Mais en justice, ce manquement ne suffit pas, à lui seul, à obtenir des dommages et intérêts.
Dès lors qu'est sollicitée une condamnation pécuniaire, le juge ne s'arrête pas au seul constat de l'irrégularité, il vérifie la réunion des conditions de la réparation.
Dit autrement, le juge raisonne en trois temps :
- un manquement
- un préjudice
- un lien de causalité.
La Cour de cassation juge ainsi que l'absence de visite médicale ne cause pas nécessairement un préjudice, le salarié doit l'établir (Cass. soc., 6 oct. 2004, n° 02-42.638).
Le salarié doit justifier de son préjudice (CA Saint-Denis de la Réunion, 03-04-2025, n° 23/00263), de sorte qu'à défaut sa demande de dommages et intérêts formée à ce titre sera rejetée (CA Aix-en-Provence, 02-02-2024, n° 20/12690).

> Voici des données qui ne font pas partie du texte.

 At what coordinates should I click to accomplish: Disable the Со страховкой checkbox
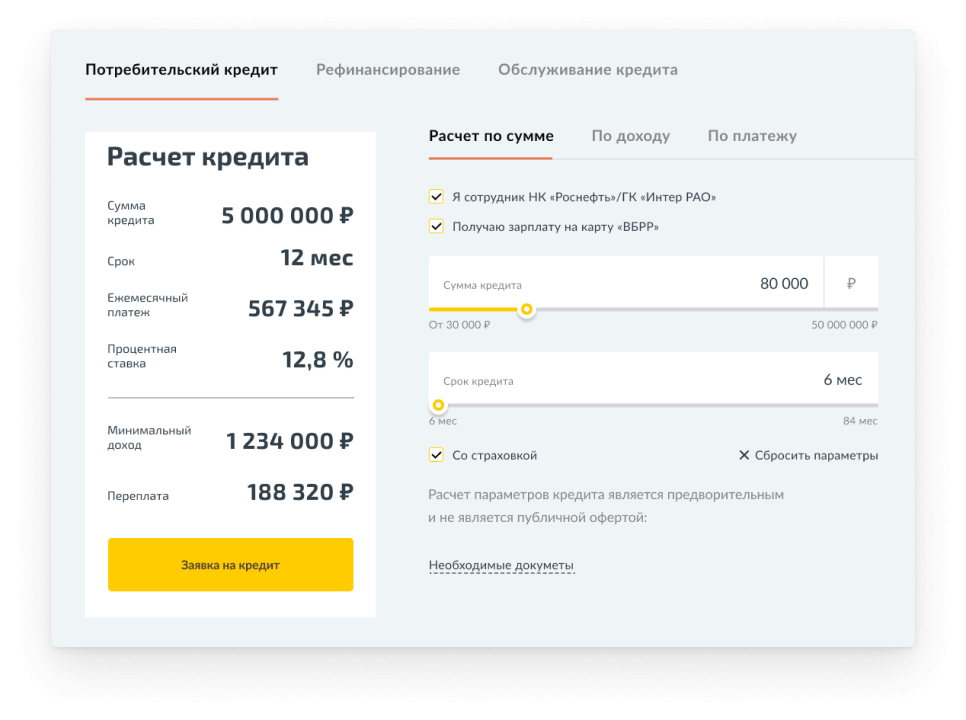coord(436,455)
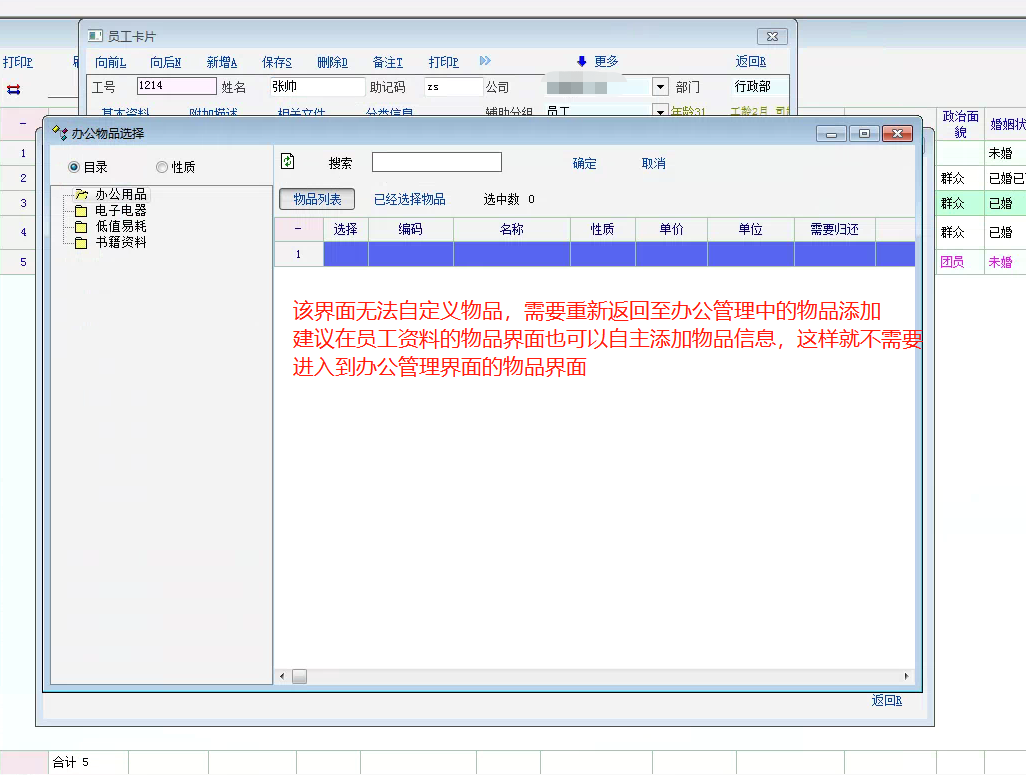The image size is (1026, 775).
Task: Select the 目录 radio button
Action: (x=74, y=167)
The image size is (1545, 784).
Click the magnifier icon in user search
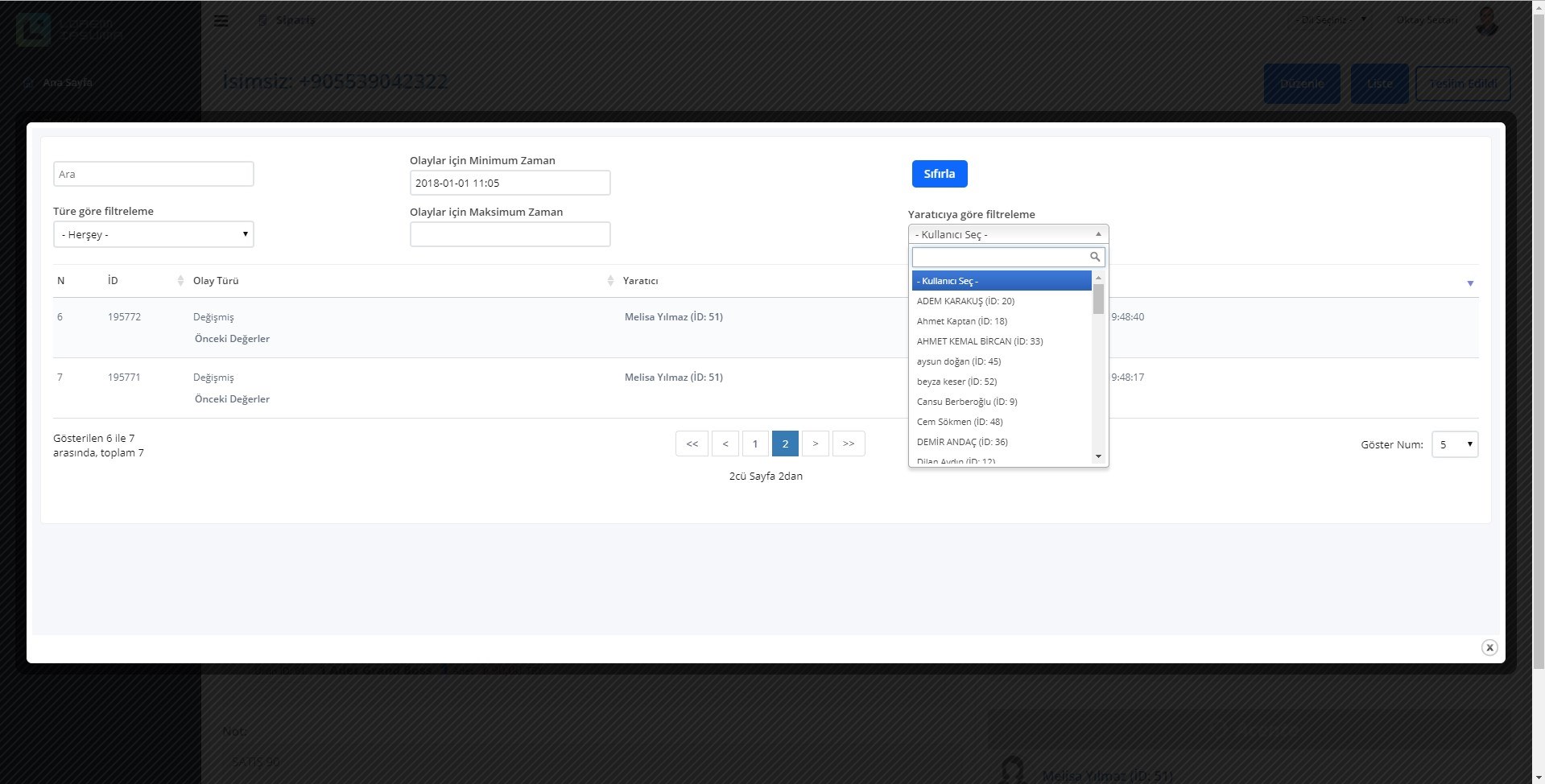click(x=1094, y=257)
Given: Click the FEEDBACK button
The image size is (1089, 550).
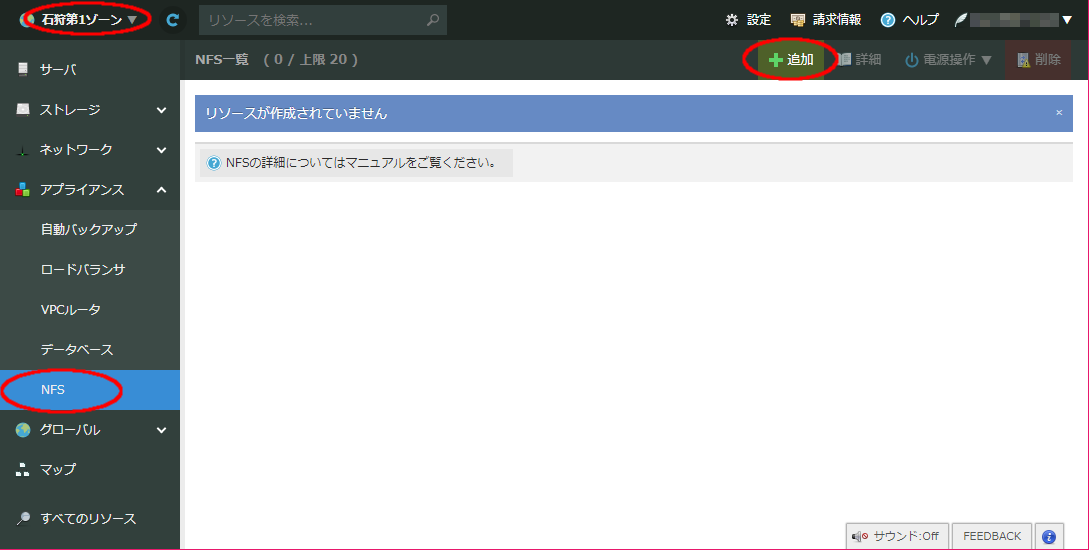Looking at the screenshot, I should (x=992, y=536).
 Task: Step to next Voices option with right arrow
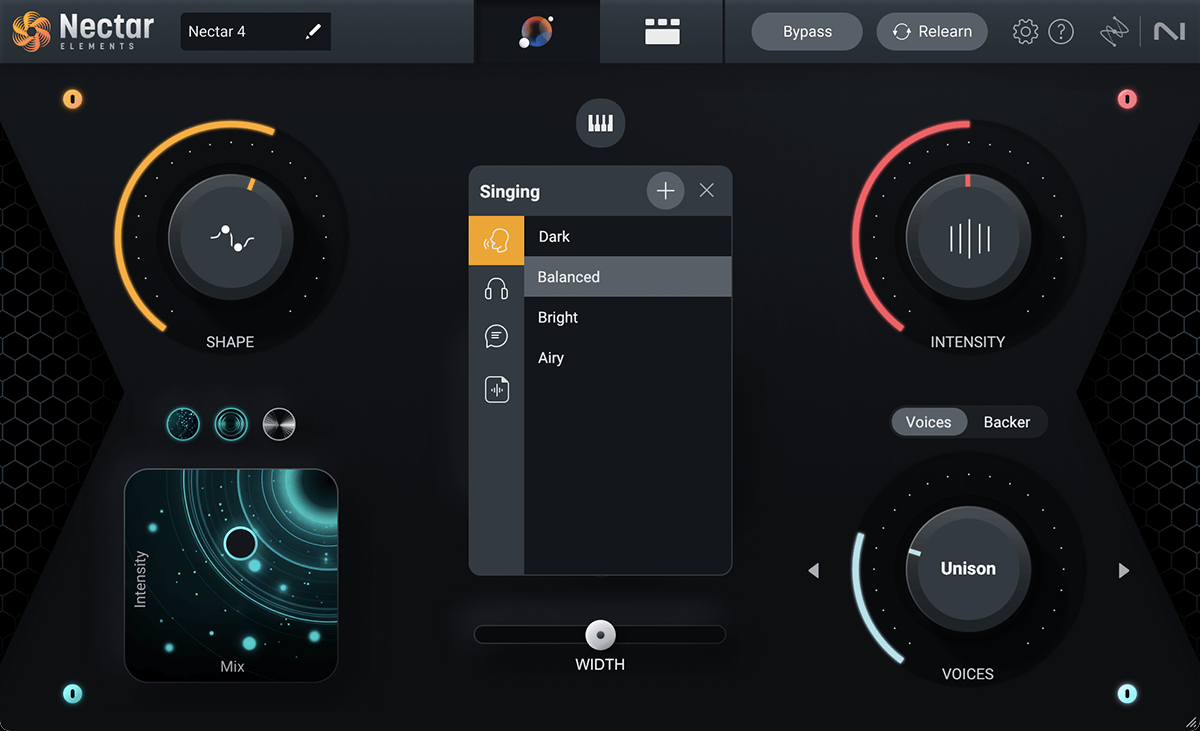click(1122, 570)
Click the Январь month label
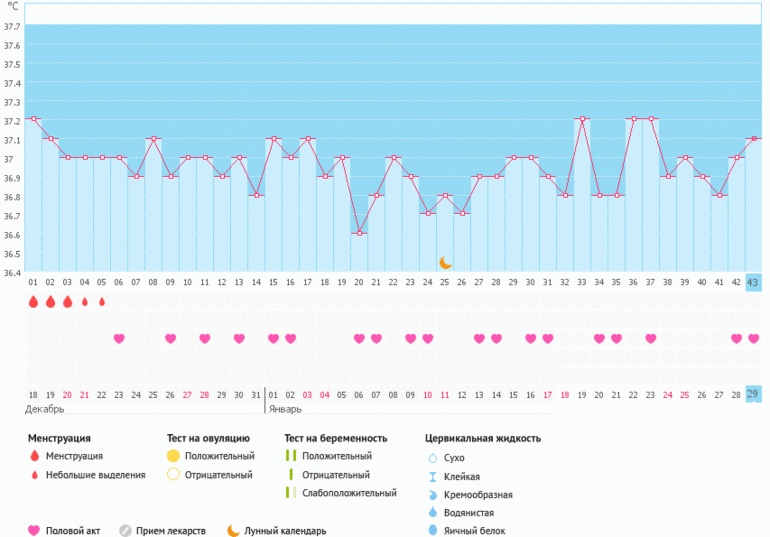Screen dimensions: 770x537 (x=283, y=410)
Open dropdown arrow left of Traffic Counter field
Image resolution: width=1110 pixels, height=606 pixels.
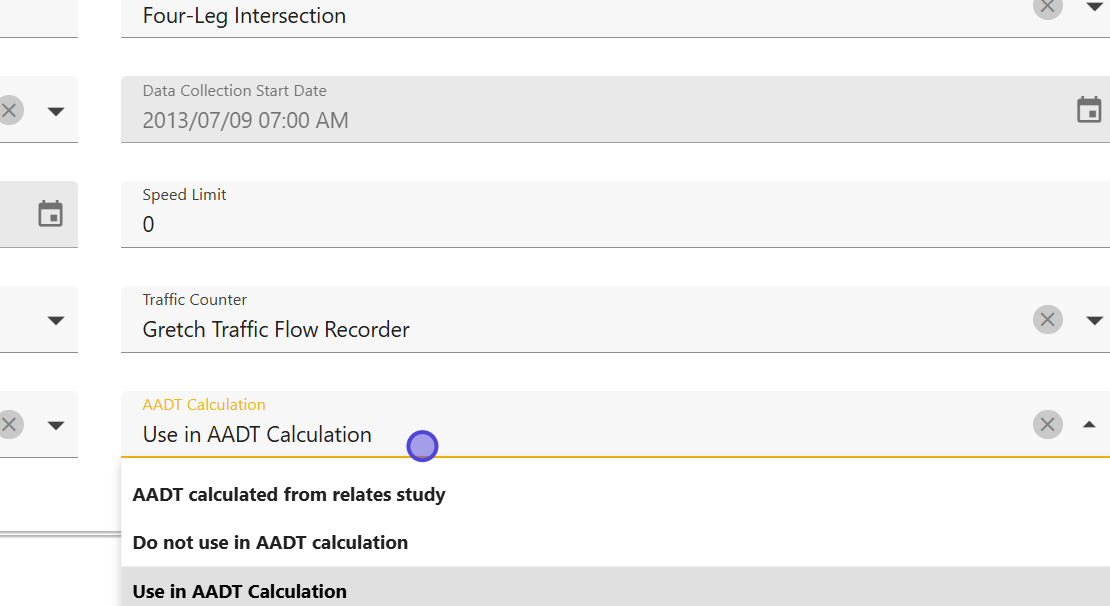pos(56,320)
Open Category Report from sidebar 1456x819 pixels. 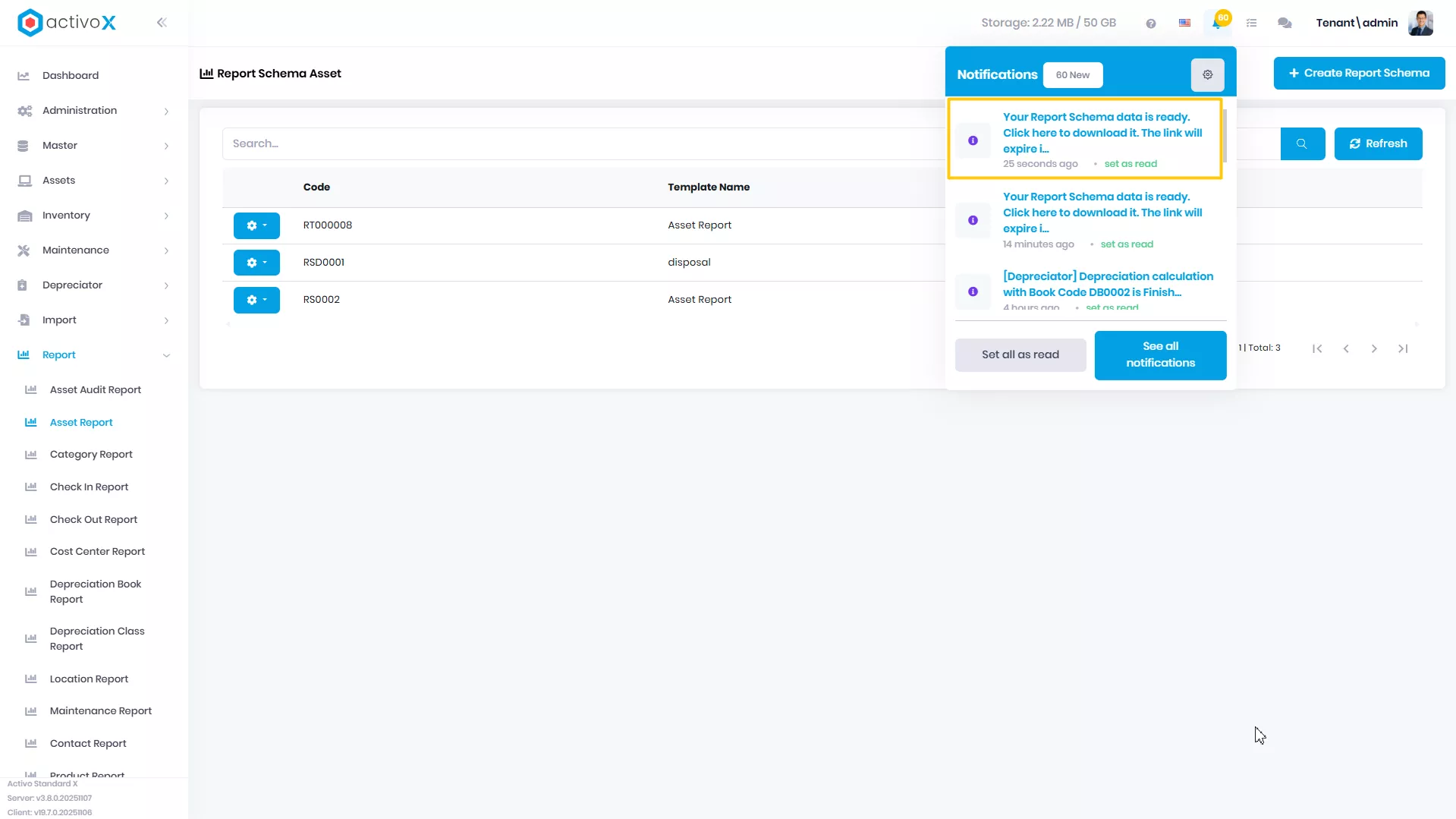click(x=91, y=455)
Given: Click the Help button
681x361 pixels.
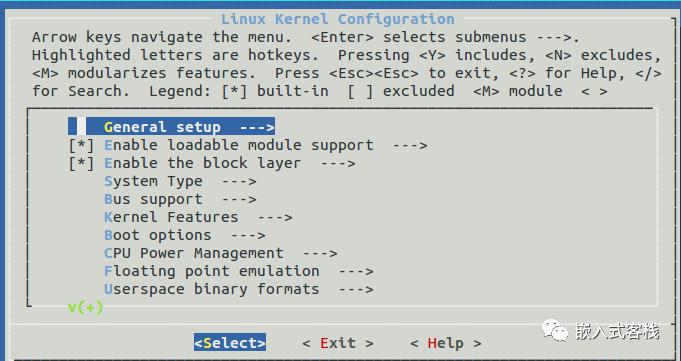Looking at the screenshot, I should (445, 343).
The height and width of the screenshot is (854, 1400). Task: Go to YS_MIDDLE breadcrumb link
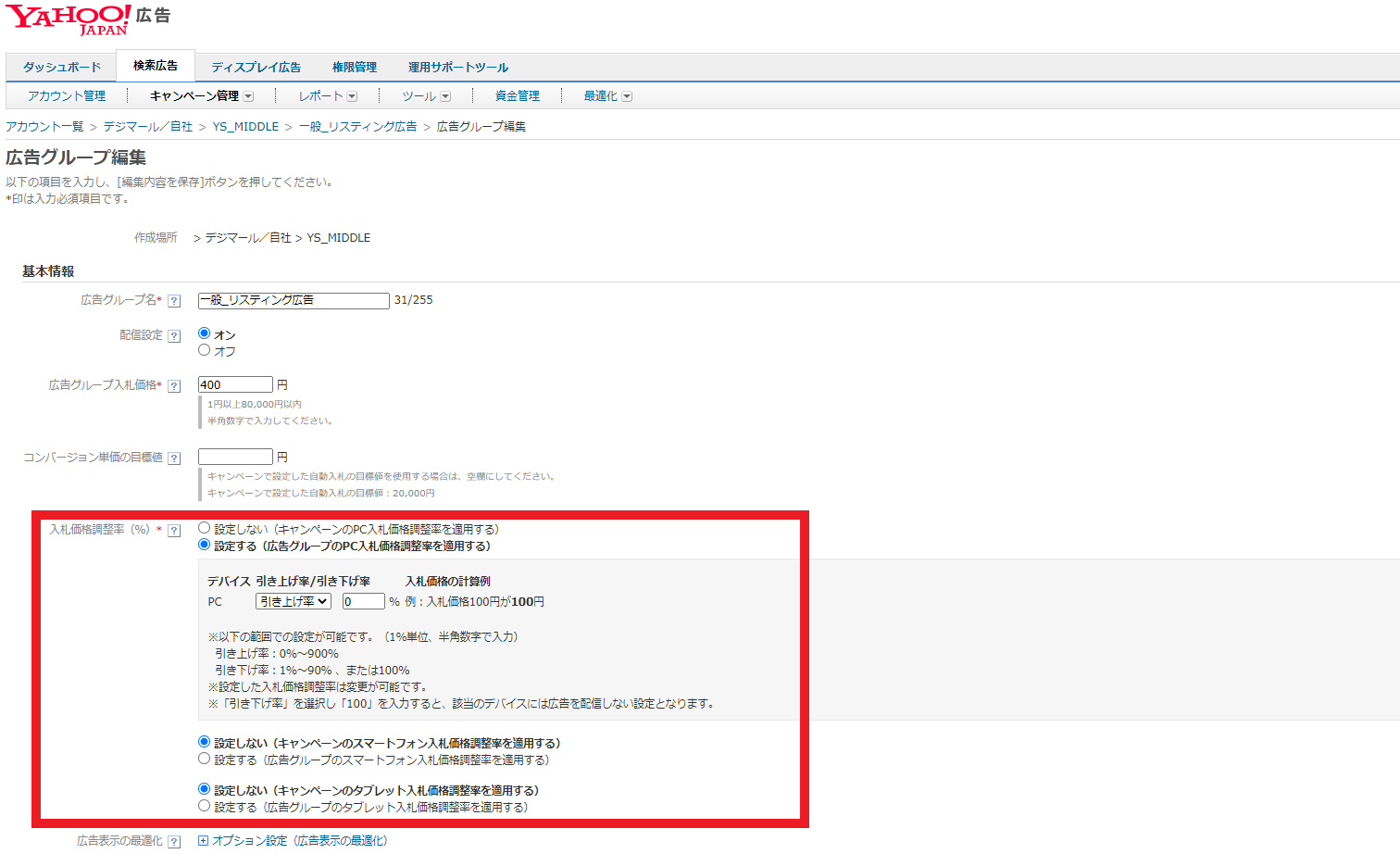245,127
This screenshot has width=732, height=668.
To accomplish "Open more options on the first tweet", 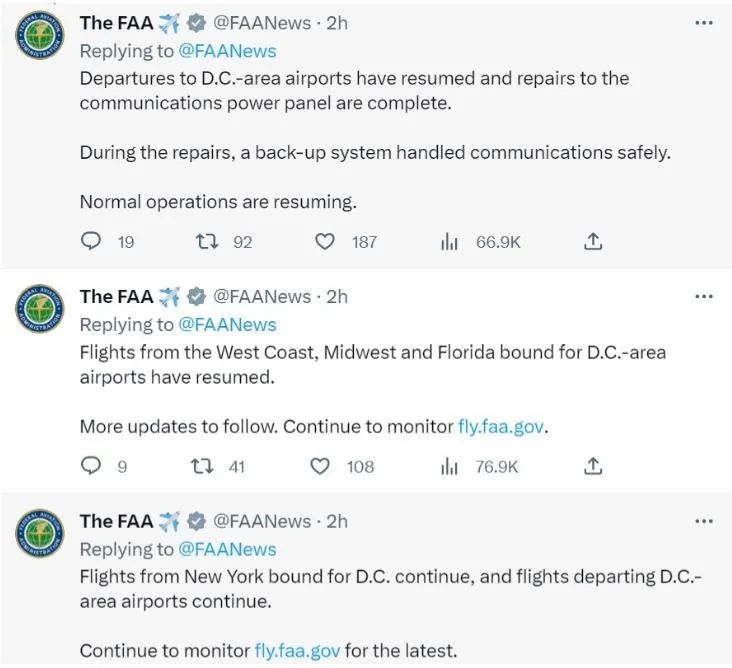I will pyautogui.click(x=704, y=22).
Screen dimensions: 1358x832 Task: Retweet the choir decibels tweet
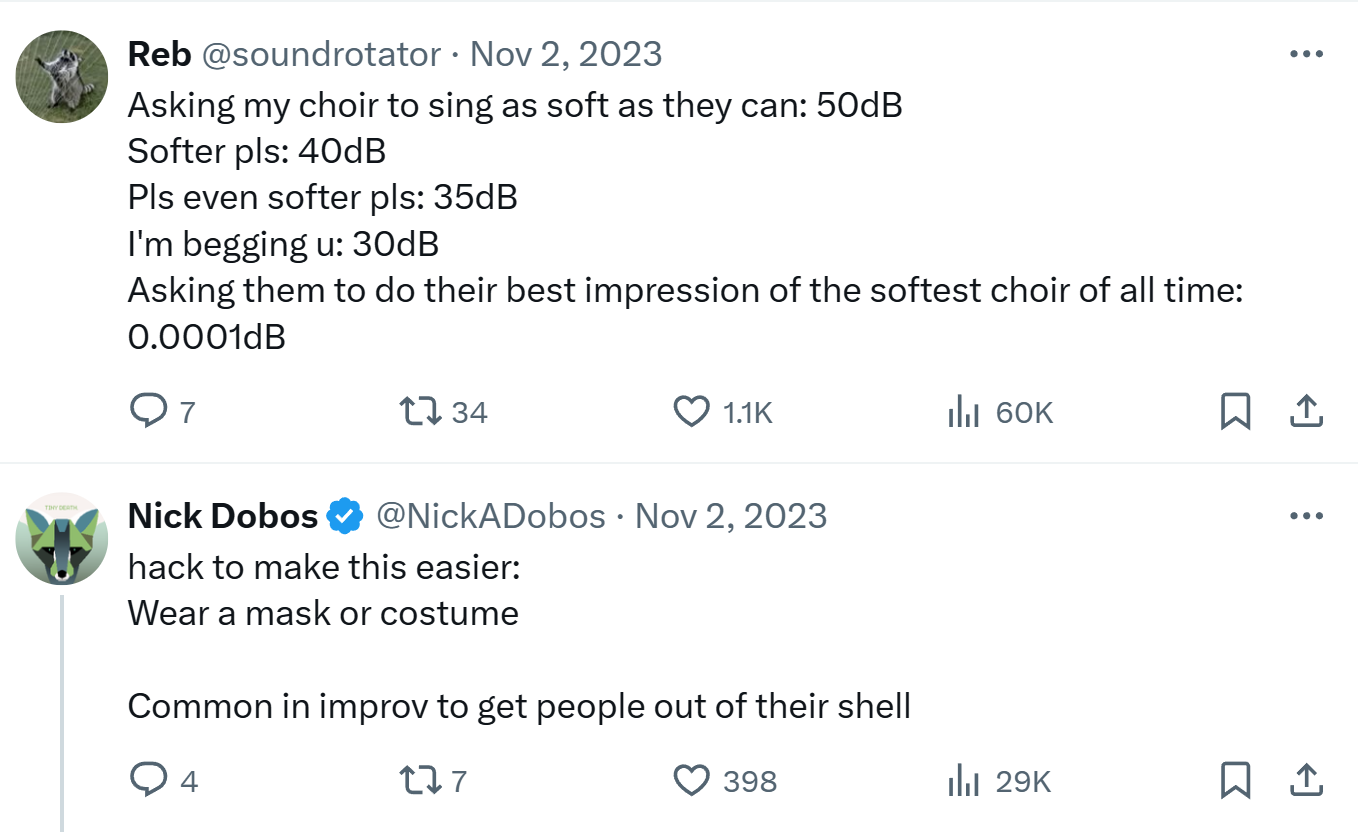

Quels documents exiger et/ou produire ?
Sur le terrain pratique, la clé du contentieux réside dans la caractérisation du préjudice et du lien causal.
Concrètement, le salarié doit dépasser l'affirmation selon laquelle " la visite n'a pas eu lieu " pour établir en quoi cette absence lui a causé un dommage personnel.
Peuvent, par exemple, constituer un préjudice indemnisable :
- une dégradation de l'état de santé qui aurait pu être détectée ou prévenue lors de la visite d'embauche ;
- une affectation à un poste inadapté en l'absence d'avis médical, ayant entraîné douleurs, troubles ou aggravation d'une pathologie préexistante ou à risque ;
- une perte de chance d'aménagement de poste ou de restrictions médicales précoces ;
- un retard de prise en charge médicale, ayant conduit à une incapacité plus longue ou à une inaptitude ;
- un impact professionnel objectivable, tel qu'un arrêt de travail, une désinsertion ou une rupture du contrat en lien avec un problème de santé non anticipé.
Sur le plan probatoire, les pièces utiles peuvent être :
- certificats médicaux ;
- comptes rendus d'examens cliniques ;
- avis d'inaptitude ou de restrictions tardivement formulés ;
- arrêts de travail ;
- échanges écrits (mails), demandes d'aménagement adressées à l'employeur, comptes rendus internes ou signalements au CSE.
À défaut d'éléments concrets, le préjudice demeure hypothétique - et n'ouvre pas droit à réparation.
L'absence de visite constitue un manquement, mais elle n'ouvre pas automatiquement droit à réparation. Le salarié doit démontrer un préjudice réel et un lien direct avec ce manquement.